Details of patient inclusion/exclusion by each criterion (e.g. patient disposition) are presented in Table S3. A total of 918,206 US Veterans had a K+ concentration ≥5.1 mmol/L from 1 January 2016 to 31 August 2018. Among these patients, 501 had an outpatient patiromer dispensing during the study period. Of these, 397 patients also had the required K+ assessment and concentration (K+ ≥5.1 mmol/L) 3 months before the first patiromer dispensing, and 288 patients met the final inclusion/exclusion criteria after excluding 109 patients who (1) did not receive routine care at the VA Health System (n = 5); (2) used concomitant patiromer and SPS on the index date (n = 2); (3) had no baseline evidence of heart failure, diabetes mellitus, or CKD (n = 4); or (4) had baseline evidence of ESRD (n = 98).
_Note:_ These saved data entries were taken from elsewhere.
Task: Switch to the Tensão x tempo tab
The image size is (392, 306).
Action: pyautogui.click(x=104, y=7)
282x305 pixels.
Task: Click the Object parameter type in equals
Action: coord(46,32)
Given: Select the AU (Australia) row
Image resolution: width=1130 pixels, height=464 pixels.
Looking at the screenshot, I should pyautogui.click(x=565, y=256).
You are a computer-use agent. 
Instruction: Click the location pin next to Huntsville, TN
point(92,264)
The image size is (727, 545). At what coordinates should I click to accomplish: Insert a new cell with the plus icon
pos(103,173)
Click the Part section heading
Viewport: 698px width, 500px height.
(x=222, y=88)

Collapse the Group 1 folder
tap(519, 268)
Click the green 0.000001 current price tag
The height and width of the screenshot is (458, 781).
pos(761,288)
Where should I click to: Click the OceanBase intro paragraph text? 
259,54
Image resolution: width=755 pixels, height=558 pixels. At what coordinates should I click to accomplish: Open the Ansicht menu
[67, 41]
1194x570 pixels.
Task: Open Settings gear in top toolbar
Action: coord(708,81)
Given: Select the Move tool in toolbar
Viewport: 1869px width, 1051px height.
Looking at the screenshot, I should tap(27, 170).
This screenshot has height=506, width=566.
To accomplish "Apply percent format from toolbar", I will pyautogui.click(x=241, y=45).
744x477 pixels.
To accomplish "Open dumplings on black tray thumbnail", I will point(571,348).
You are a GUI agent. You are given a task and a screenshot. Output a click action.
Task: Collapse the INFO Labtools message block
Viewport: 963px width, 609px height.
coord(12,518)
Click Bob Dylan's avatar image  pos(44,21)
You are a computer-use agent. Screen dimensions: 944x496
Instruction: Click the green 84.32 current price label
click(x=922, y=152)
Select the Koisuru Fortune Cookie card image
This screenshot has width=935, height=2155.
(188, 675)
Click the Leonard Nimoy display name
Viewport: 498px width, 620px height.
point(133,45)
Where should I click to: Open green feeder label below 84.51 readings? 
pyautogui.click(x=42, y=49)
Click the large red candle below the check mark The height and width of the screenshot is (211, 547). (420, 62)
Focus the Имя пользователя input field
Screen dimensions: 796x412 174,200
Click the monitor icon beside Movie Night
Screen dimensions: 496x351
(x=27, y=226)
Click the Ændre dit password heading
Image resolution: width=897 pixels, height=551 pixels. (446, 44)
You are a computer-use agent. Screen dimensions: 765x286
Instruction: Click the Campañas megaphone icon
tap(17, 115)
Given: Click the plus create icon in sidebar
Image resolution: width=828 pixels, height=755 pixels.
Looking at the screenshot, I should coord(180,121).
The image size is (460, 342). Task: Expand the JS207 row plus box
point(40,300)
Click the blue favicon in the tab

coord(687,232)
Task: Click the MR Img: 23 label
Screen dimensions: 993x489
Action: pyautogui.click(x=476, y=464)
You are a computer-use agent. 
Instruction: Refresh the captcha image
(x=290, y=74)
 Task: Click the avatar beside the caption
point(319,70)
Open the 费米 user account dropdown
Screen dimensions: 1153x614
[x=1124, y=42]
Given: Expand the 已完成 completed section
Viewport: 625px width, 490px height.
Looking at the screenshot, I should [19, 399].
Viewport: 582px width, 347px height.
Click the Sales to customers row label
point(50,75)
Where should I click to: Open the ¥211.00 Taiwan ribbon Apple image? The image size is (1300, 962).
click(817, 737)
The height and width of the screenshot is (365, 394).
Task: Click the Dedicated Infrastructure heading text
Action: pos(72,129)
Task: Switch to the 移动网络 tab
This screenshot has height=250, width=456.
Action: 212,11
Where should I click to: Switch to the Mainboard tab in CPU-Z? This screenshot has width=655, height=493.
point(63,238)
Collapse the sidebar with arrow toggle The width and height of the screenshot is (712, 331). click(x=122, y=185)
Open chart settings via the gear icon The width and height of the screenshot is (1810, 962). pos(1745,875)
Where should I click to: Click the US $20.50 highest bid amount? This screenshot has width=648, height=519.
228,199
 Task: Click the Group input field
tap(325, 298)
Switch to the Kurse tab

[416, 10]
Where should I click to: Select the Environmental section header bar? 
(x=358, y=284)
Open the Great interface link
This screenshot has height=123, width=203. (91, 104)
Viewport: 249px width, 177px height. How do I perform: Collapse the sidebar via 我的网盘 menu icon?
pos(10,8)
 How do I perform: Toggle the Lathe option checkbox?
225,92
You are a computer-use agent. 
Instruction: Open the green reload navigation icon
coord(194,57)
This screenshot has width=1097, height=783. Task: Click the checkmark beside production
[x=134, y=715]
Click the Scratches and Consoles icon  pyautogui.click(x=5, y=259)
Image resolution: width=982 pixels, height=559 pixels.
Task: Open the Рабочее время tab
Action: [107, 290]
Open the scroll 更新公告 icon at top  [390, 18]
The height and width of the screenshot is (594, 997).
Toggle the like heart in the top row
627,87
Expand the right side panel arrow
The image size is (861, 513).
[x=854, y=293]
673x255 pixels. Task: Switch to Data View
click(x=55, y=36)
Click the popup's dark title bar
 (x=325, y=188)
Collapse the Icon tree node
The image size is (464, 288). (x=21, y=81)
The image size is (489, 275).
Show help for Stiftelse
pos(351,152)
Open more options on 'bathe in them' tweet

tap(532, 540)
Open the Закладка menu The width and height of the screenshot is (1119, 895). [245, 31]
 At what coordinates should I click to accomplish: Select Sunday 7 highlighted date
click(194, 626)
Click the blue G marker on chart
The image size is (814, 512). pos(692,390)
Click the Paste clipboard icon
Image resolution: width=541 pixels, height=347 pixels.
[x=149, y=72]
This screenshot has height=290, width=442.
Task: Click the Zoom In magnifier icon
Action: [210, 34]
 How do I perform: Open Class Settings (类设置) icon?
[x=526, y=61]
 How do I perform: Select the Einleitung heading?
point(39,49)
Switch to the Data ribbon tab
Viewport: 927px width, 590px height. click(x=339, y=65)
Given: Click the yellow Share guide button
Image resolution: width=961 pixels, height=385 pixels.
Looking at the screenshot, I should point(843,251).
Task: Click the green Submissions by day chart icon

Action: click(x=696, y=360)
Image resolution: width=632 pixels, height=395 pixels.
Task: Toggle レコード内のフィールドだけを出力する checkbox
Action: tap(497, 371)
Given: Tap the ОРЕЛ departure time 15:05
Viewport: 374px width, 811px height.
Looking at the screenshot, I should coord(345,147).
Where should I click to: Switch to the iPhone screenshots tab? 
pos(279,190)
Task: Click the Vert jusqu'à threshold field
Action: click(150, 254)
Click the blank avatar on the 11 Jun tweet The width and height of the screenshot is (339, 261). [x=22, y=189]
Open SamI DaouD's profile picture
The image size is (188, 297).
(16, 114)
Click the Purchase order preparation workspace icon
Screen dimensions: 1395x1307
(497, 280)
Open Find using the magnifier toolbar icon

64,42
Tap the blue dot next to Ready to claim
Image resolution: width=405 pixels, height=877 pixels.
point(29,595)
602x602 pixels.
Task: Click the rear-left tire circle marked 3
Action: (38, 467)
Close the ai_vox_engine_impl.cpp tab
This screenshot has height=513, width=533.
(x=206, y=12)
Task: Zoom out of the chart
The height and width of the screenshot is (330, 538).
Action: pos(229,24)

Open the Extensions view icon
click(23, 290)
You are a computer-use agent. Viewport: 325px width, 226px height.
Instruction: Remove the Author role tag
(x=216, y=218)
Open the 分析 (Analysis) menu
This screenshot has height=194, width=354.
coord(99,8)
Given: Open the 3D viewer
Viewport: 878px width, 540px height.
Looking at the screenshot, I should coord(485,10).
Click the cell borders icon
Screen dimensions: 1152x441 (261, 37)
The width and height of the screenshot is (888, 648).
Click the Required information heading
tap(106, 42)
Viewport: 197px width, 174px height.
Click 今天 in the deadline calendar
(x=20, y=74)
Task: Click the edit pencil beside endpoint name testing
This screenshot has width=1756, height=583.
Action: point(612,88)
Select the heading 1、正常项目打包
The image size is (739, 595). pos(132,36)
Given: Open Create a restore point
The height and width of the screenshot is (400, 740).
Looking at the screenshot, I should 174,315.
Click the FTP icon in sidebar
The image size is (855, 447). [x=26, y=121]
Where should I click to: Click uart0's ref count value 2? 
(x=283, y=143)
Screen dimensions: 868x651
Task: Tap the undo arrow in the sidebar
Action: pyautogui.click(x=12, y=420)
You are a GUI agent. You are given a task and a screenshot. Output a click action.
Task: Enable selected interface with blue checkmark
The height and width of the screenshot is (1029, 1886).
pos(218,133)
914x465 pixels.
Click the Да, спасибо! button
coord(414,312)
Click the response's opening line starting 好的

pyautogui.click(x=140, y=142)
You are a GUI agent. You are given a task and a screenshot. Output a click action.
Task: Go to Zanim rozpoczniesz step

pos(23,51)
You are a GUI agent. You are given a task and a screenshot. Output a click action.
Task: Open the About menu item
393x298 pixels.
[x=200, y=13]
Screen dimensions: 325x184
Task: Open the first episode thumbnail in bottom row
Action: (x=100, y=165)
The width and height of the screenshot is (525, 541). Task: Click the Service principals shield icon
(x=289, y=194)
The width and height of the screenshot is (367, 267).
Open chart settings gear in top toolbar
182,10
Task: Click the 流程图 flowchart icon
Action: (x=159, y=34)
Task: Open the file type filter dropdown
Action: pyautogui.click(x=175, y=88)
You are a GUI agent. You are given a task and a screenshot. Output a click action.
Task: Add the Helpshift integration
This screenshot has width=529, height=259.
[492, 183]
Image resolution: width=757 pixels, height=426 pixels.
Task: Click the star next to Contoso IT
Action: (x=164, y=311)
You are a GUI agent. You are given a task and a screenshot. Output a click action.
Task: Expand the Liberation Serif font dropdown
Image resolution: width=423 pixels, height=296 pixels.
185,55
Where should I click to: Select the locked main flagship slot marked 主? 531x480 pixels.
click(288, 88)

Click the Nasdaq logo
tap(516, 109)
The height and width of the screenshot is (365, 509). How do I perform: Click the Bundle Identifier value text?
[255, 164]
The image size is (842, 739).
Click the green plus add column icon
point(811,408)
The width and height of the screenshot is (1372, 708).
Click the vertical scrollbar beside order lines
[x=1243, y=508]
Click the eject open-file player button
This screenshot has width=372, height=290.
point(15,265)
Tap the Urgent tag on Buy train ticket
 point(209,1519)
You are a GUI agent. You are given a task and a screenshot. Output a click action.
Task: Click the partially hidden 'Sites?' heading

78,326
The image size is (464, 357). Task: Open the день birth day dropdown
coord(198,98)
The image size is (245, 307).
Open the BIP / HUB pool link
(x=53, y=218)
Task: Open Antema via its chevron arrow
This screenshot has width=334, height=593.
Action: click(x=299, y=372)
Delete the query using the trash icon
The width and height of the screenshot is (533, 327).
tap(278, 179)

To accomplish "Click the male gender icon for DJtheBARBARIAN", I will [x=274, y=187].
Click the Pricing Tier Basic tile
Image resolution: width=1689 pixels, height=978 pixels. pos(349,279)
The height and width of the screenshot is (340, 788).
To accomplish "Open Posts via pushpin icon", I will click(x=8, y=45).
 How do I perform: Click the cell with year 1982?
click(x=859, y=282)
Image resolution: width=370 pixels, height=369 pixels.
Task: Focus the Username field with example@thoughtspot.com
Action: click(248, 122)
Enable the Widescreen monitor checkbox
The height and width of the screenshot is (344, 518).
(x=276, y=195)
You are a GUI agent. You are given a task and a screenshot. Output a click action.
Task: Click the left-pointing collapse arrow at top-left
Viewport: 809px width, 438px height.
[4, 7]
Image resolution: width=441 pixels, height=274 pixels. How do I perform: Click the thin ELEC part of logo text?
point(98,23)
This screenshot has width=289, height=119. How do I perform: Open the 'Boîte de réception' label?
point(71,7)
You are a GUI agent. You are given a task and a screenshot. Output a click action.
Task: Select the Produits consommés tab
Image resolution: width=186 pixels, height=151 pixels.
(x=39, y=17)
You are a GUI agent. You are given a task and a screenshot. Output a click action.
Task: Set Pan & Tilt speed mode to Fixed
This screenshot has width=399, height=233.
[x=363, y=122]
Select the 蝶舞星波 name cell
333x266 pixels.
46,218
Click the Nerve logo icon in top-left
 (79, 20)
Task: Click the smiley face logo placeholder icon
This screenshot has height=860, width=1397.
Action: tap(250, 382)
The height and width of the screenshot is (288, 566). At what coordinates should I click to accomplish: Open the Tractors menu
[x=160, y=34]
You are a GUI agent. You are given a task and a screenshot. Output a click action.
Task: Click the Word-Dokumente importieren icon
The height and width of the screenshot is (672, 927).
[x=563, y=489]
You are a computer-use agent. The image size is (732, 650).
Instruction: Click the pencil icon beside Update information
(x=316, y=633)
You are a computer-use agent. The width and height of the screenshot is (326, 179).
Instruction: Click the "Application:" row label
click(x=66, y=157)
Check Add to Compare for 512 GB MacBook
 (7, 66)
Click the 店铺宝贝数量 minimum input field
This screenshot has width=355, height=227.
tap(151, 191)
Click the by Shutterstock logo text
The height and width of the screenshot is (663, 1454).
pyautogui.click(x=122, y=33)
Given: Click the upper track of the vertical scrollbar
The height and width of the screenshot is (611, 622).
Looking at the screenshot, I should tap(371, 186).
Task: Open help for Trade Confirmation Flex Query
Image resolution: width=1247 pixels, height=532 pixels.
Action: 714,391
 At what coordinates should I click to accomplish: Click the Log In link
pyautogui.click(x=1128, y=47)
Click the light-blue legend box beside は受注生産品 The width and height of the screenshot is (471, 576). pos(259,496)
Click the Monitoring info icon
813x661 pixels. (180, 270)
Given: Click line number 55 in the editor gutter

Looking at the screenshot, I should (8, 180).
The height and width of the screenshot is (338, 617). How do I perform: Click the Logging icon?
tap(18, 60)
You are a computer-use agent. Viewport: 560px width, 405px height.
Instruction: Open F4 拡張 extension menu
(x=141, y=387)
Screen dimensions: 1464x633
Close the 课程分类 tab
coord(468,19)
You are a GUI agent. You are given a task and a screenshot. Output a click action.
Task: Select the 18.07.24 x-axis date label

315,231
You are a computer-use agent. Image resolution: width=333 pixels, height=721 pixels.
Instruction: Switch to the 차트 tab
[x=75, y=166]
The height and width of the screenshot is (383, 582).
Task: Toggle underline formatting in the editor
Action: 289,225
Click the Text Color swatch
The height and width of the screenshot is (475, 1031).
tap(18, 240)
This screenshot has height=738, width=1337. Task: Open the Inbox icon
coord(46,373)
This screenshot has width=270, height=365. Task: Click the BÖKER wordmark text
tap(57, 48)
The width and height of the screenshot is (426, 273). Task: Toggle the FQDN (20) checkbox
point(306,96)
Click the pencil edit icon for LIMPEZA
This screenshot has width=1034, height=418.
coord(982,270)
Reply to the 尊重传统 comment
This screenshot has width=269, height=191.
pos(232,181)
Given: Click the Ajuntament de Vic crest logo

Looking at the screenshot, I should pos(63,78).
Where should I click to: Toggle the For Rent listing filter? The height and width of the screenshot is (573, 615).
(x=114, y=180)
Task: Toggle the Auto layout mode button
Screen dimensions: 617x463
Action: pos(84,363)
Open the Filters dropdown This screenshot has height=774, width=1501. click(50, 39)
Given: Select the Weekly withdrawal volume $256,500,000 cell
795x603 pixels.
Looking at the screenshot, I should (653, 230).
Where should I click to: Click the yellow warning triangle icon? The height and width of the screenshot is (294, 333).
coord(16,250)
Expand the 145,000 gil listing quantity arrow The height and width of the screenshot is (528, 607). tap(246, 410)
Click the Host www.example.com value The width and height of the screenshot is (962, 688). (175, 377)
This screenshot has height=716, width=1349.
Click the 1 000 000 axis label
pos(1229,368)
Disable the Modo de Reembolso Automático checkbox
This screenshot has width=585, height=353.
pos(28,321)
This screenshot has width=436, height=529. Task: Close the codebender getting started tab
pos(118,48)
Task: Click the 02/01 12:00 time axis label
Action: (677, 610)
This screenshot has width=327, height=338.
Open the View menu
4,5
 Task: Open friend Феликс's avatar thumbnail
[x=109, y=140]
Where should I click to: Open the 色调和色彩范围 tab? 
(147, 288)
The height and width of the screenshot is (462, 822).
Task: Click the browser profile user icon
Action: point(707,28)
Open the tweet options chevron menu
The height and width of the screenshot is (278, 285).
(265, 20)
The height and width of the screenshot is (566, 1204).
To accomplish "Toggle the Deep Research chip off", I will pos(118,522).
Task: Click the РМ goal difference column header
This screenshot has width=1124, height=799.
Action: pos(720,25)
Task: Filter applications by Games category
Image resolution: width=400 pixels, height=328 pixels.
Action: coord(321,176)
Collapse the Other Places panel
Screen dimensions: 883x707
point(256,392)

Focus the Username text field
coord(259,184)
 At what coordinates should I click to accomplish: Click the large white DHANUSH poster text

Details of patient attrition during follow-up are presented in Table S4. Among the 288 included patients, 241, 68, and 25 remained under follow-up at 1, 3, and 6 months post-index, respectively. Prior to reaching the 6-month follow-up date, patients were censored for the following reasons: 184 patients discontinued patiromer, 69 patients reached the end of the study period, 7 patients initiated a different K+ binder, and 3 patients expired. Plausible reasons for patiromer discontinuation are numerous and include, but not limited to: tolerability, progression of disease, physician/pharmacist/patient decision, effectiveness and drug price. Table S4 also includes patient attrition data for patients with continuous baseline RAASi utilization (n = 92).

3.2. Baseline patient characteristics

Baseline demographic and clinical characteristics are presented in . In summary, baseline characteristics were: median age 70 years, African-American race 24%, diabetes 83%, heart failure 32%, and CKD 95%. Patients had a median of 3 K+ assessments within 3 months pre-index (~1 K+ assessment/month). Using the highest baseline K+ value for each patient, the median K+ concentration was 5.7 mmol/L. Nineteen percent (19%), 53%, and 28% of patients had mild HK (K+ ≥5.1–<5.5 mmol/L), moderate HK (K+ ≥5.5–<6.0 mmol/L), and severe HK (K+ ≥6.0 mmol/L), respectively. Sixty-two percent (62%) of patients had a baseline estimated glomerular filtration rate (eGFR) <30 mL/min/1.73 m2. Forty-three percent (43%) of patiromer initiators had a SPS dispensing during the baseline period and 32% had continuous RAASi use in the last 6 months of the baseline period (including the index date). High baseline healthcare resource utilization was observed, as the median number of outpatient medical encounters was 28 within 6 months pre-index (~1 per/week). Thirty-six percent (36%) and 42% of patients had a baseline hospital admission or emergency department (ED) visit, respectively.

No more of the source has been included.